Goal of the exercise
Which lines run from the one containing "Task: Click the red error icon in the balloon" to the end of the listing below? Write them out exactly, both ends included, with nothing else.
※
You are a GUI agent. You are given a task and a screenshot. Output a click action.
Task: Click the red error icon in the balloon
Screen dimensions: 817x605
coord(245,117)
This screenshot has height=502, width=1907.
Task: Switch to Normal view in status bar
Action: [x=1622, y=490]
※
Answer for this exercise
Task: Click the red error icon in the balloon
Screen dimensions: 817x605
coord(245,117)
This screenshot has height=502, width=1907.
Task: Switch to Normal view in status bar
Action: [x=1622, y=490]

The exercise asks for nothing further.